You’d be forgiven for not realizing this, though, since the first episode of the Netflix show is a real mess, leaden with exposition and ropey-looking VFX, moving at such a rapid clip that it’s a genuinely disorienting introduction to the characters and the world. Some of these issues undeniably persist throughout all eight episodes, but not to the same extent. Once it settles down, Avatar: The Last Airbender is a much better show than early impressions suggest.

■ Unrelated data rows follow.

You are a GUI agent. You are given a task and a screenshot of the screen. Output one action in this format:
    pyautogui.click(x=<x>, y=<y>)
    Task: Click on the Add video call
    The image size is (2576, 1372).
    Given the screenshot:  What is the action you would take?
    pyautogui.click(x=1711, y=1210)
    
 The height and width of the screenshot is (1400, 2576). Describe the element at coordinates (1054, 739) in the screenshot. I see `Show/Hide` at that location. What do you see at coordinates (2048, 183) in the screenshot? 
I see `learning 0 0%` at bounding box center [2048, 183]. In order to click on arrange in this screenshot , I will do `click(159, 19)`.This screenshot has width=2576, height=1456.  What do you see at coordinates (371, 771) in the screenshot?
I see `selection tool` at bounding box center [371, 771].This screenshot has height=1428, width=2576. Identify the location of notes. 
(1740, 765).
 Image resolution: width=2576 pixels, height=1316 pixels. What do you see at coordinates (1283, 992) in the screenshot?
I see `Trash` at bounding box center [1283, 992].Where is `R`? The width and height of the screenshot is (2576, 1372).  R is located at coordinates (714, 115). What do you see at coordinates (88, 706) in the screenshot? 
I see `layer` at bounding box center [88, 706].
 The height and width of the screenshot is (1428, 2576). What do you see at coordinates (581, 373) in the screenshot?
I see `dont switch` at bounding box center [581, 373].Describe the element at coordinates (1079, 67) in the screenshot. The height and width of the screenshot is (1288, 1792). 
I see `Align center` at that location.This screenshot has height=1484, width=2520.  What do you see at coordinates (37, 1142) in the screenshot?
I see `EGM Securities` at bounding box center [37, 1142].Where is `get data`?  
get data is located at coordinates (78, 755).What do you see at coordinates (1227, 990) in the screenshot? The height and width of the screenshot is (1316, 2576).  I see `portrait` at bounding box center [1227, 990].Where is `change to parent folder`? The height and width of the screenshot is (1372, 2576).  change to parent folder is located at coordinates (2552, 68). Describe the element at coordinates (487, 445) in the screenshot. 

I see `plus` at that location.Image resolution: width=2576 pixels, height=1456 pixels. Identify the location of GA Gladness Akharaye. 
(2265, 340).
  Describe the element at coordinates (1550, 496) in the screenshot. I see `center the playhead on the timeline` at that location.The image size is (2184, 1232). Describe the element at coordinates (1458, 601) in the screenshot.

Through a medley of intriguing locations, from a frigid Arctic to a city built into a mountain to a razed forest full of spirits, the young characters get embroiled in one adventure after the next, learning plenty about themselves in the process. The young cast is imperfect, but always game, and the core group is pleasingly fleshed out as things go. Plenty of time is even spared for so-called villains like Zuko (Dallas Liu), a prince of the Fire Nation with daddy issues, and his uncle Iroh (Paul Sun-Hyung Lee), a wise general with a fearsome reputation. Almost everyone here is worth spending some time with, and reveal layers to their characters that are fun to peel off as we go.

In the meantime, well-choreographed action sequences keep the excitement high, with the elemental bending adding a slightly unique quality to the fisticuffs and excusing all manner of novel ideas. Some areas of the show don’t always look great and sometimes don’t even look finished, but the bending is reliably awesome to behold.

YouTube video

A flawed but worthwhile adaptation

I’m certain there will be long-time fans of the franchise who hate Avatar: The Last Airbender. It’s an unavoidable consequence of adapting such a beloved property. But the personable sparkle of the characters and the rich imagination of the world are preserved here, keeping that same fundamental appeal intact. Sure, it’s not as colorful, not as nuanced, and certainly not as well-paced, but the underlying essence of friends taking on the world is there. And it works.

For its boyish charms and impressive action, Avatar is well worth a look for everyone, even the naysayers. It isn’t perfect, and the first few episodes aren’t the best indicator of how good it’ll get down the line when the stakes are raised and you’ve come to care about the cast. But even though mileage will vary, it’s hard to fault Netflix’s efforts in bringing this story to a new audience, and even harder to imagine a future in which we don’t get more Avatar sooner rather than later.